If this produces error messages, more detail can be found using the --output errors.csv
option to create a new csv file with an extra column that contains the errors for each row.
Add the bulk annotation file to the screen or project
/opt/omero/server/OMERO.server/bin/omero metadata populate --report --batch 1000 --file idr0002-screenA-annotation.csv Screen:102
/opt/omero/server/OMERO.server/bin/omero metadata populate --report --batch 1000 --file idr0023-experimentA-annotation.csv Project:52
Then convert some values to map annotations.
/opt/omero/server/OMERO.server/bin/omero metadata populate --context bulkmap --batch 100 --cfg idr0001-screenA-bulkmap-config.yml Screen:3
Check that all the images indeed have the map annotations as expected, again using the check_annotations.py
script. This time, do not pass the path to the idr00XX-XXXXX-annotation.csv
and the script will look for the presence of map annotations on the images in OMERO. Images with no map annotations will be printed on StdOut.
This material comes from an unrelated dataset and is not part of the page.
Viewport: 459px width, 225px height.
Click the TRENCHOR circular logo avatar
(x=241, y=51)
/opt/omero/server/venv3/bin/python /uod/idr/metadata/idr-utils/scripts/annotate/check_annotations.py Project:[Project ID]
See the Updating annotations chapter of this document for how to delete/update annotations if necessary.
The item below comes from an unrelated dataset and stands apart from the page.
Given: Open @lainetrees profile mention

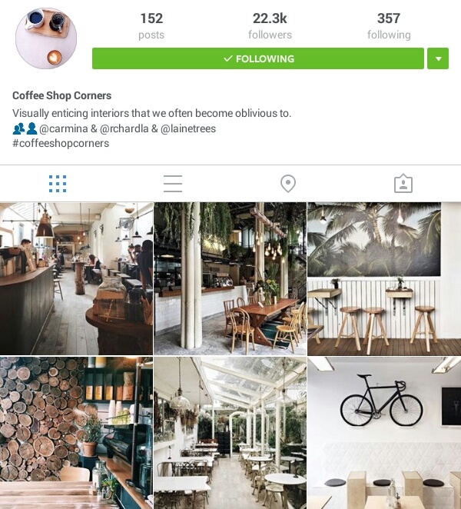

After adding annotations, clear the cache (see Clearing the cache for instructions)
Annotations can be updated by either deleting all the annotations on screen or project and adding them all again, or by just deleting and re-annotating particular mapr categories.
You can’t just add annotations to certain plates or experiments (e.g. if another plate was added later), in this case you would need to delete all the annotations and add them all back again.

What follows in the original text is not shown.